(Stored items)
--- START ---

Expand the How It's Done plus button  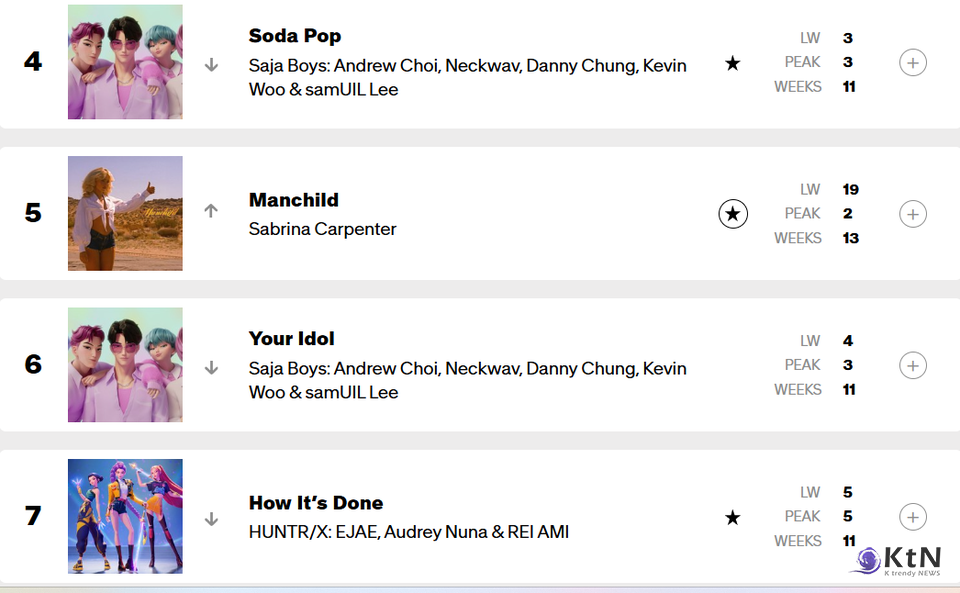912,517
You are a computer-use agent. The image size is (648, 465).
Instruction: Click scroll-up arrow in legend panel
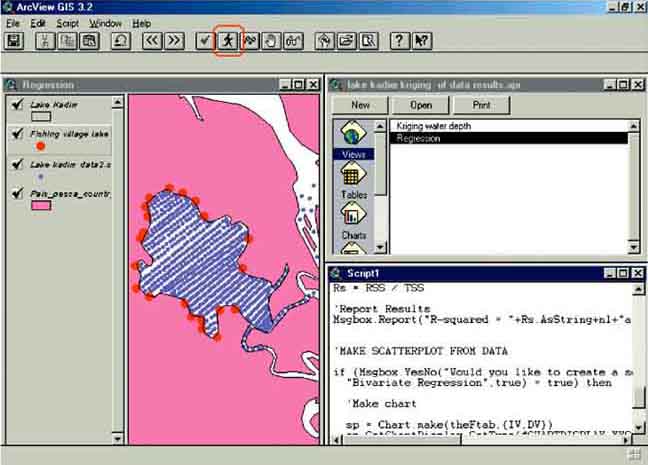pyautogui.click(x=119, y=102)
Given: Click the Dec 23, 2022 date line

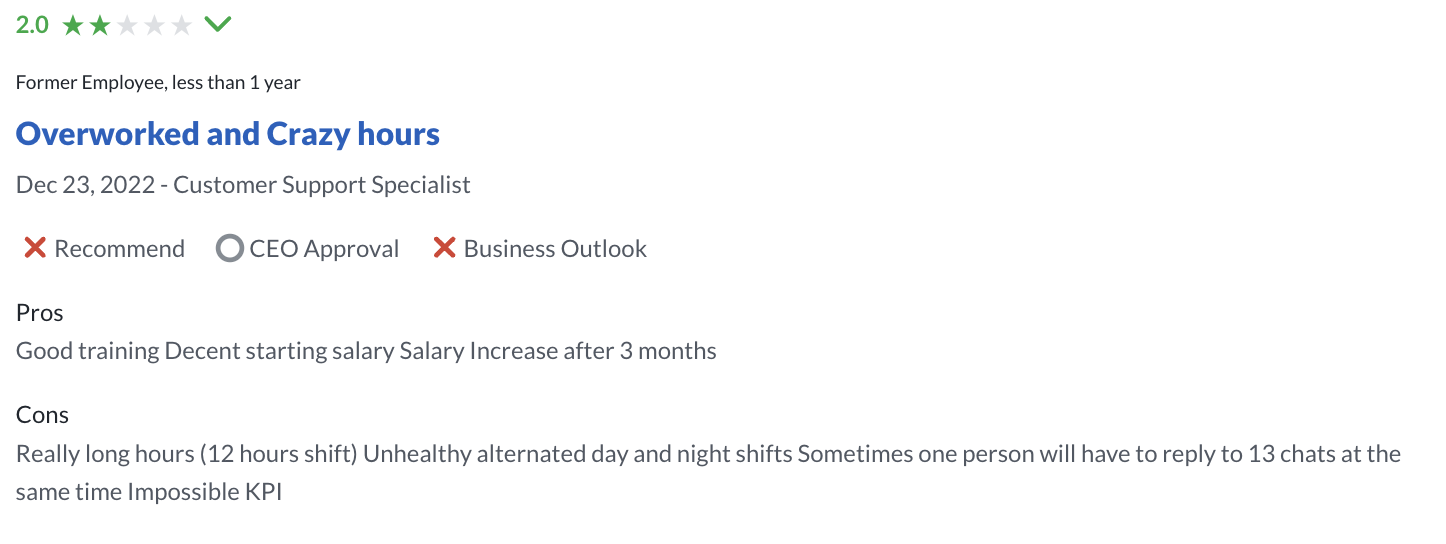Looking at the screenshot, I should (243, 185).
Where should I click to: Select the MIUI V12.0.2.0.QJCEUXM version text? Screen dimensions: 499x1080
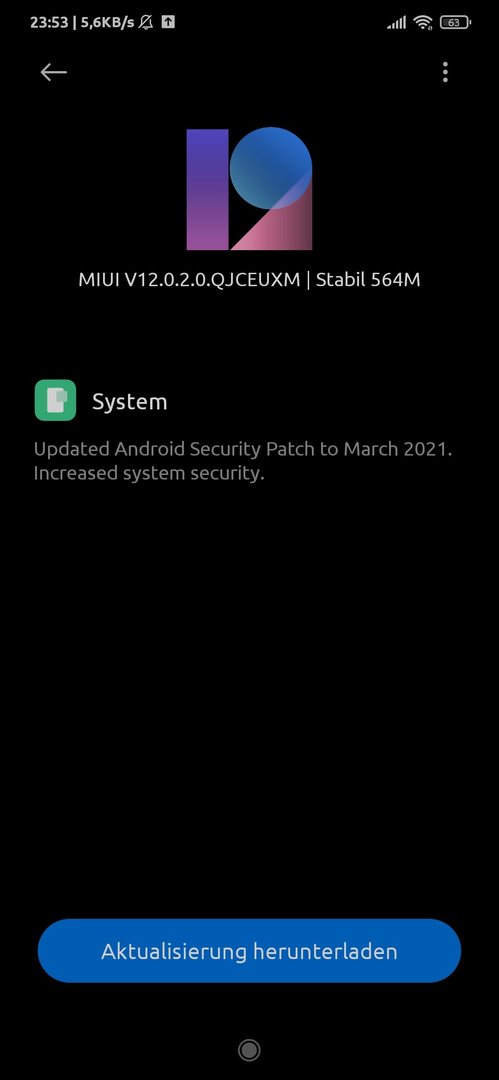pos(190,280)
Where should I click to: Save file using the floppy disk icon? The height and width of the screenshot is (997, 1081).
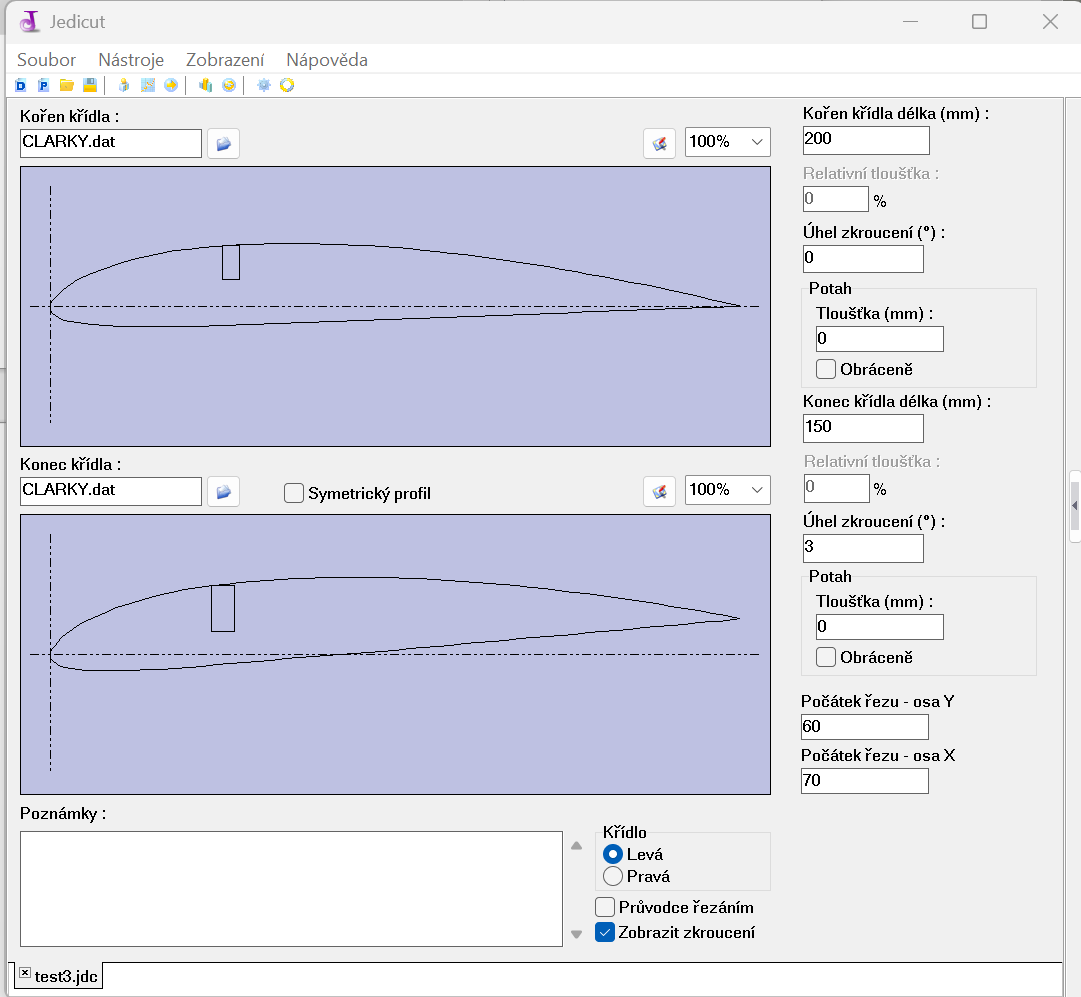(89, 86)
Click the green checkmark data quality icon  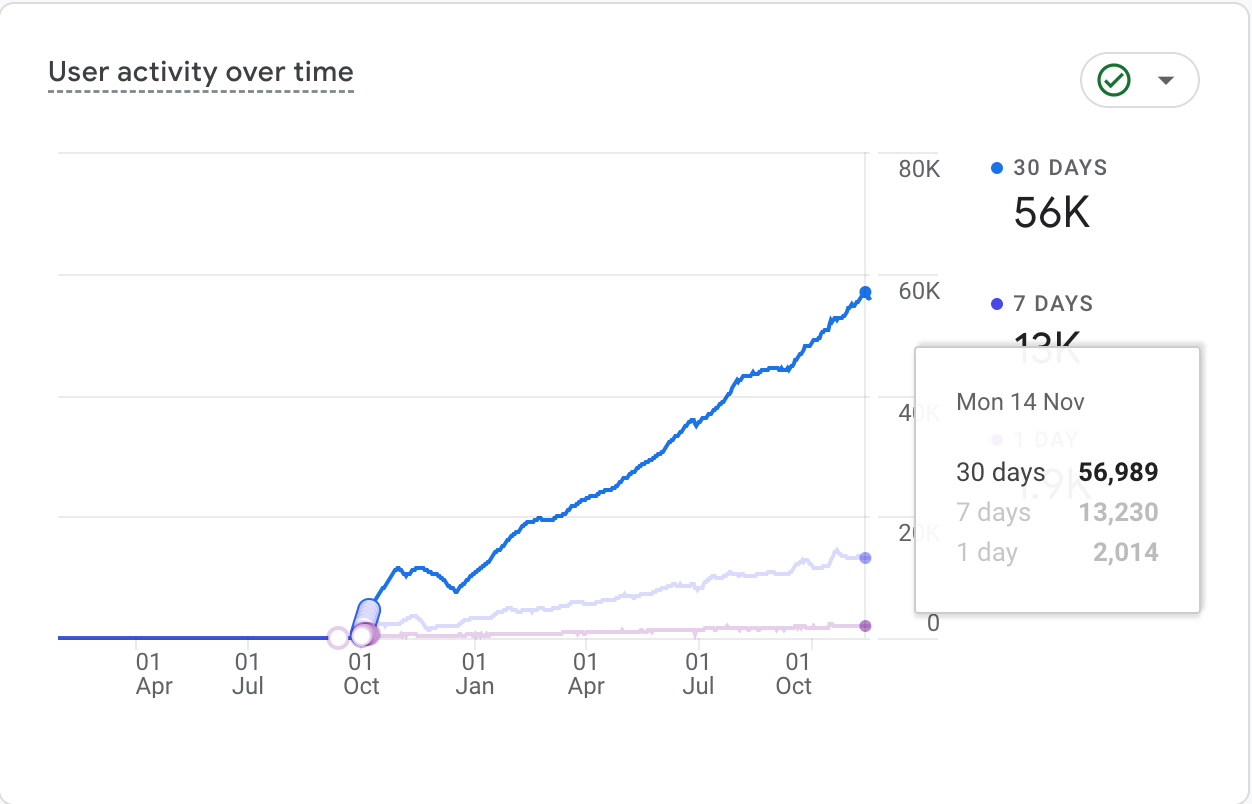pos(1113,80)
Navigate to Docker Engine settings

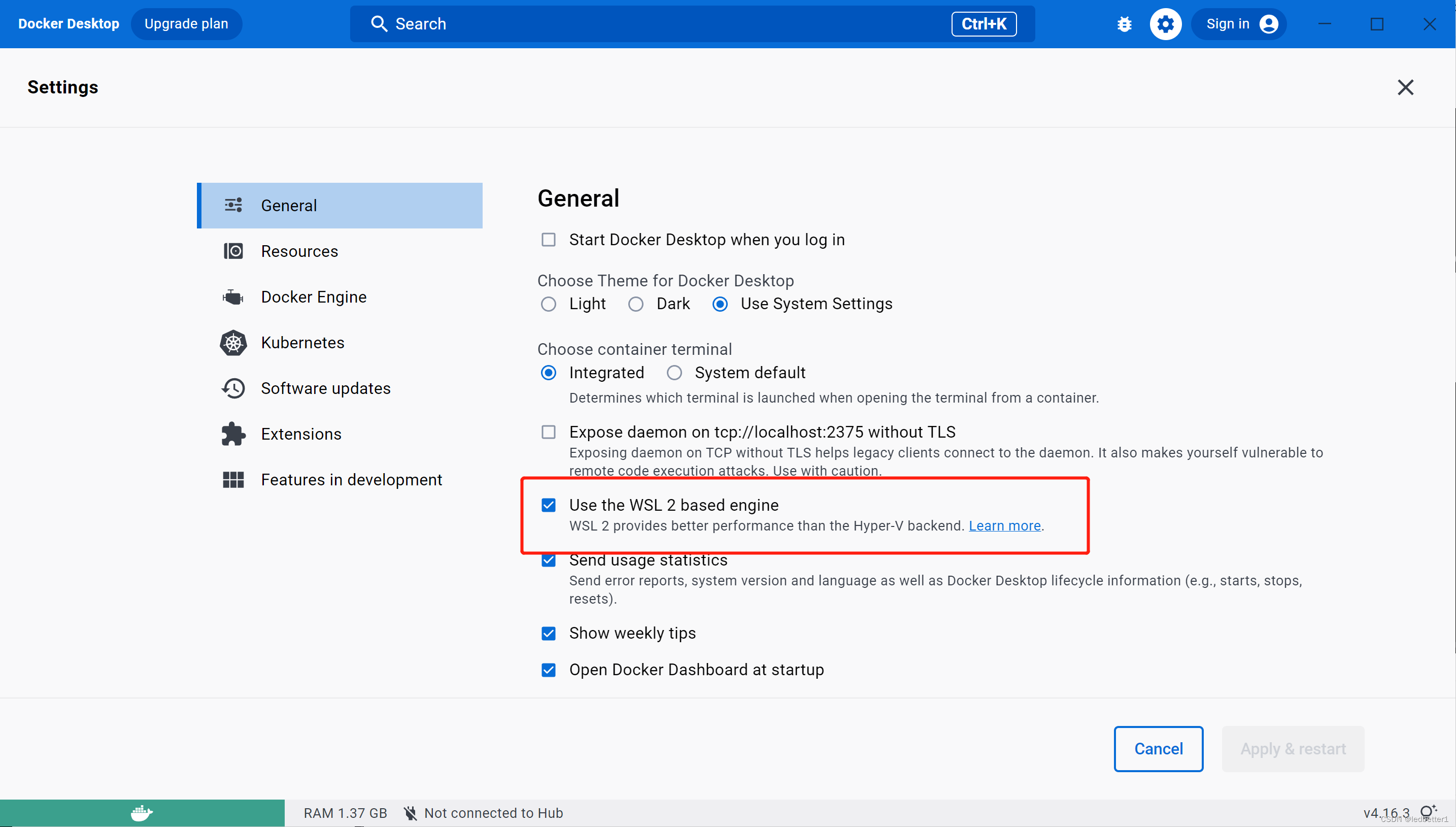point(313,297)
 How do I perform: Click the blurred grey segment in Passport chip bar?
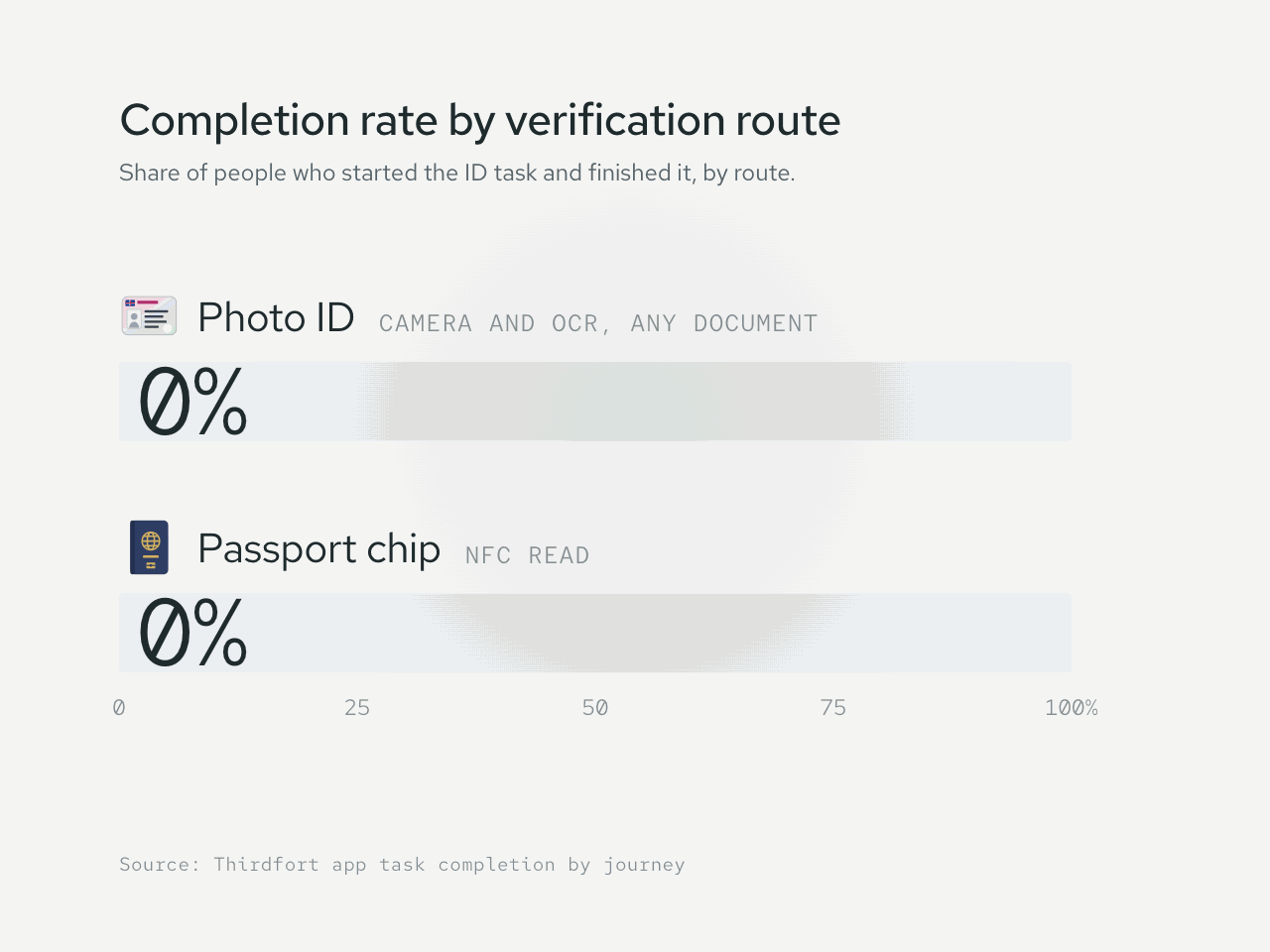635,633
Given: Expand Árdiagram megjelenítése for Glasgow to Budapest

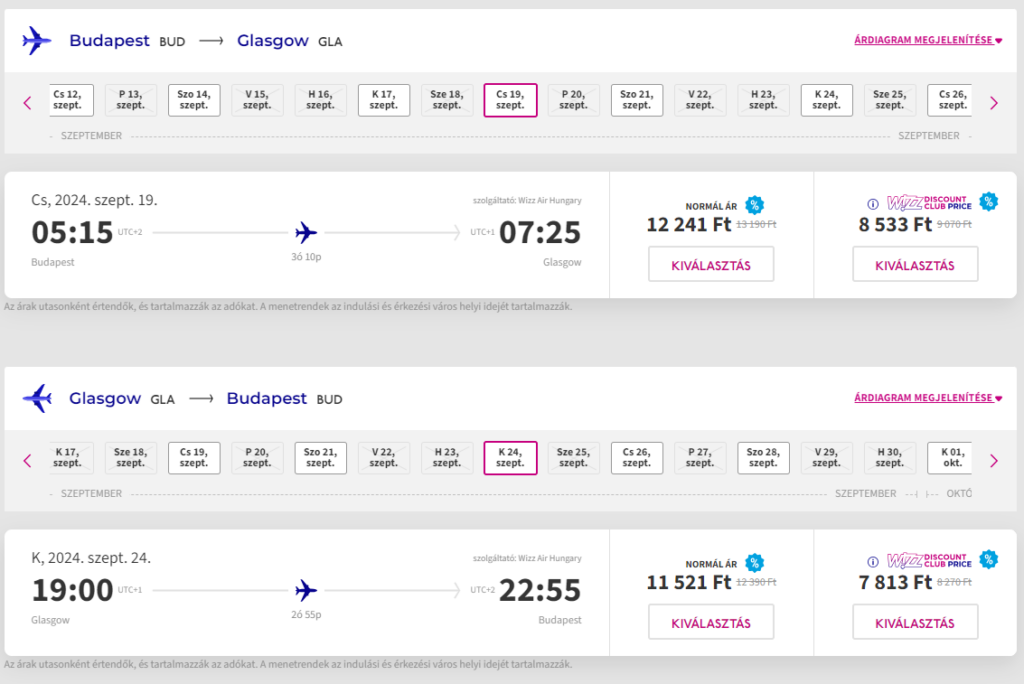Looking at the screenshot, I should (x=927, y=398).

--- END ---

**To do**
An exact restatement of the lines from the one holding "Given: Expand Árdiagram" through the end of the entries, both ends included, is the whole answer. Pictures stay out.

**Response for this exercise**
Given: Expand Árdiagram megjelenítése for Glasgow to Budapest

Looking at the screenshot, I should (x=927, y=398).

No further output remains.